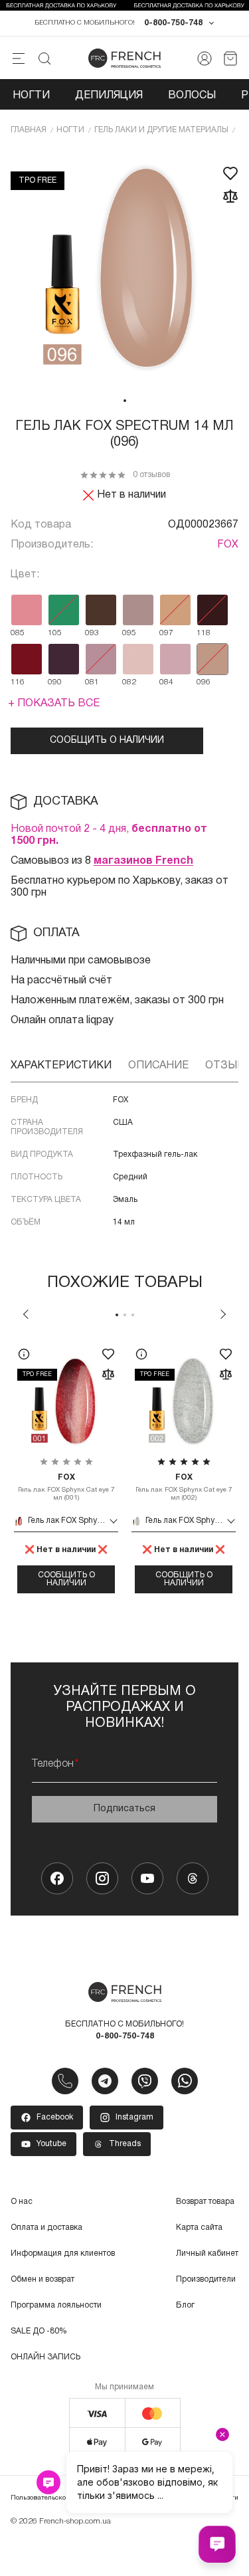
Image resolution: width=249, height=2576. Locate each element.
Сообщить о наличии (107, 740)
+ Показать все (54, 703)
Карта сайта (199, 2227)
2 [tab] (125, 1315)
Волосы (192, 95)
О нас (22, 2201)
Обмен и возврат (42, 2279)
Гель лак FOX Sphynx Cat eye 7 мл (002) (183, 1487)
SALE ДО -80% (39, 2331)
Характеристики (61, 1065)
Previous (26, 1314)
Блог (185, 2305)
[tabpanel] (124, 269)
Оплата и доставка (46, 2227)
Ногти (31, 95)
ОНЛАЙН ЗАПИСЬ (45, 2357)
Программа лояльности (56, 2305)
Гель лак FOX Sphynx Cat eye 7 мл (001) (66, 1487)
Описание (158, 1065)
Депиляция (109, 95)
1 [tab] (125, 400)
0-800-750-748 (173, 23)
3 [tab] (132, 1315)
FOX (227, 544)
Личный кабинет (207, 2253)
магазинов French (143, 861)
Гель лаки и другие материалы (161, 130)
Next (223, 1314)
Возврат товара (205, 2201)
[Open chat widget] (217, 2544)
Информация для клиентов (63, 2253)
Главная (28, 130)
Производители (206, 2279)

____

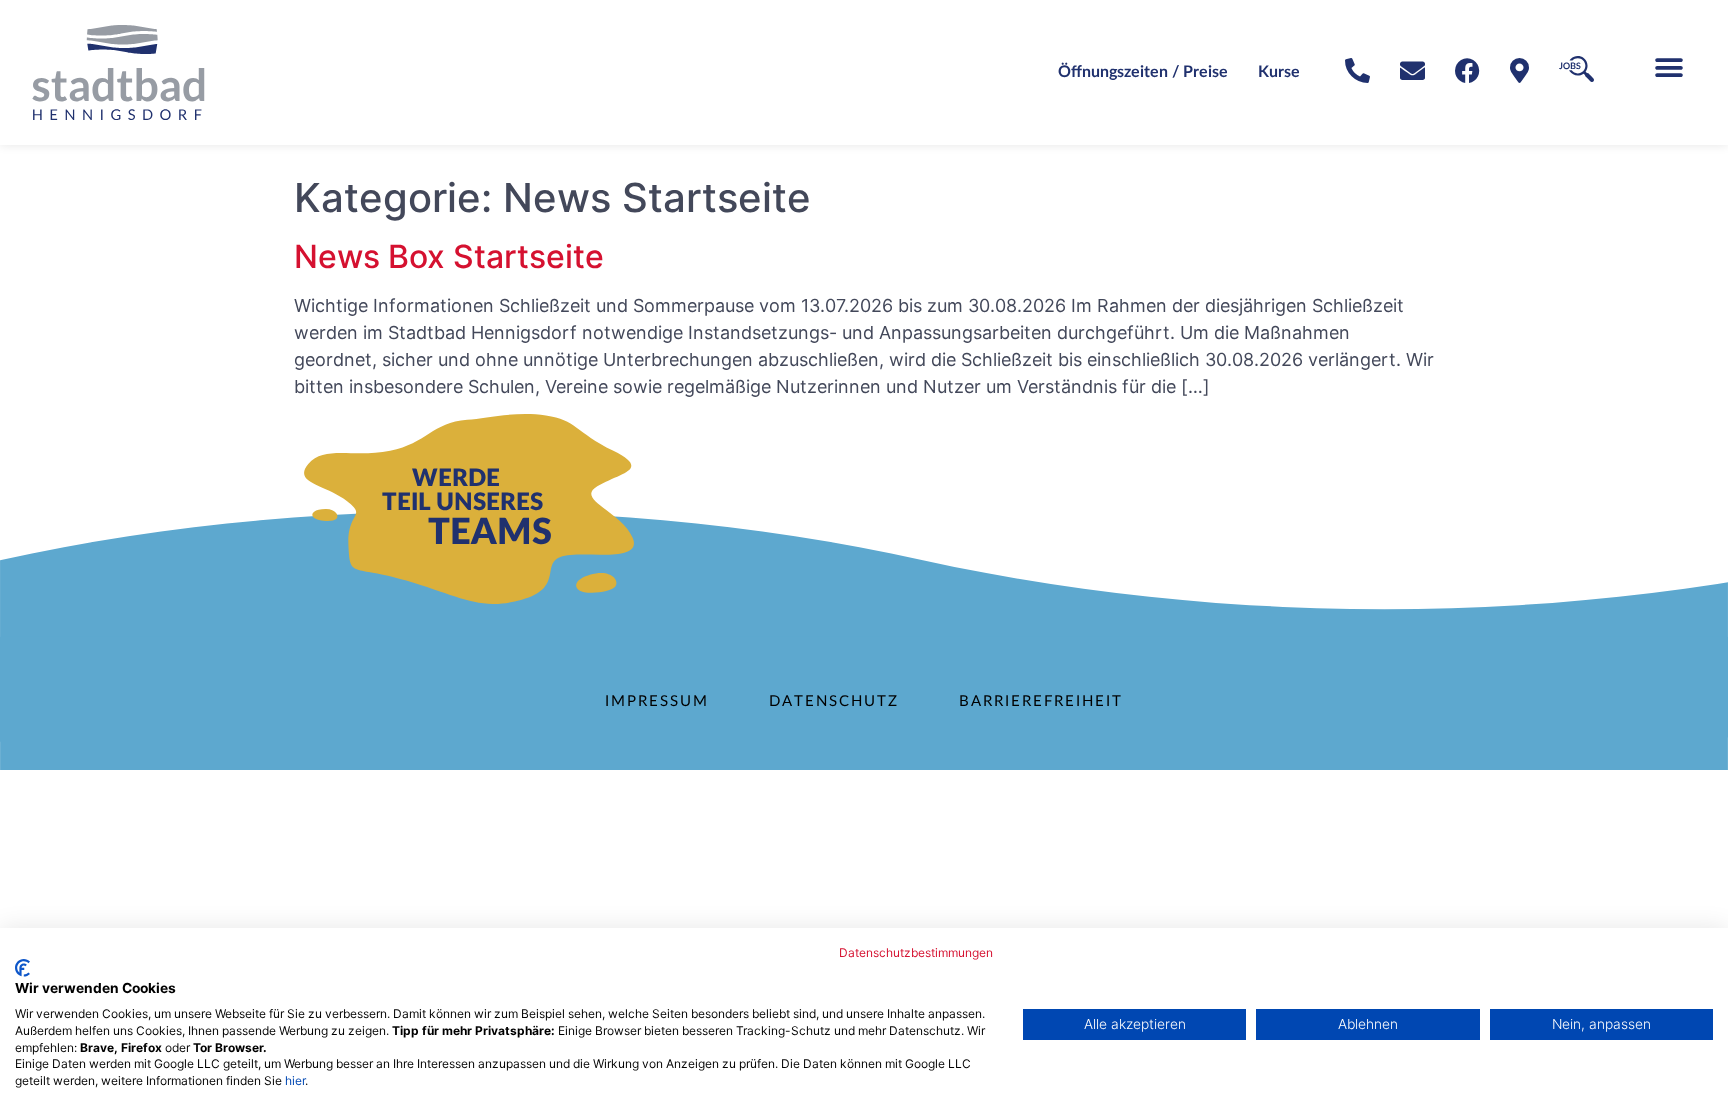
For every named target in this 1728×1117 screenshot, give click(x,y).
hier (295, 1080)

____

**EXERCISE:** Write down exactly the span of lines above from the one containing "Депиляция (109, 95)" to the one containing "Производители (206, 2279)", both ends included.

**WRITTEN RESPONSE:**
Депиляция (109, 95)
1 [tab] (125, 400)
0-800-750-748 (173, 23)
3 [tab] (132, 1315)
FOX (227, 544)
Личный кабинет (207, 2253)
магазинов French (143, 861)
Гель лаки и другие материалы (161, 130)
Next (223, 1314)
Возврат товара (205, 2201)
[Open chat widget] (217, 2544)
Информация для клиентов (63, 2253)
Главная (28, 130)
Производители (206, 2279)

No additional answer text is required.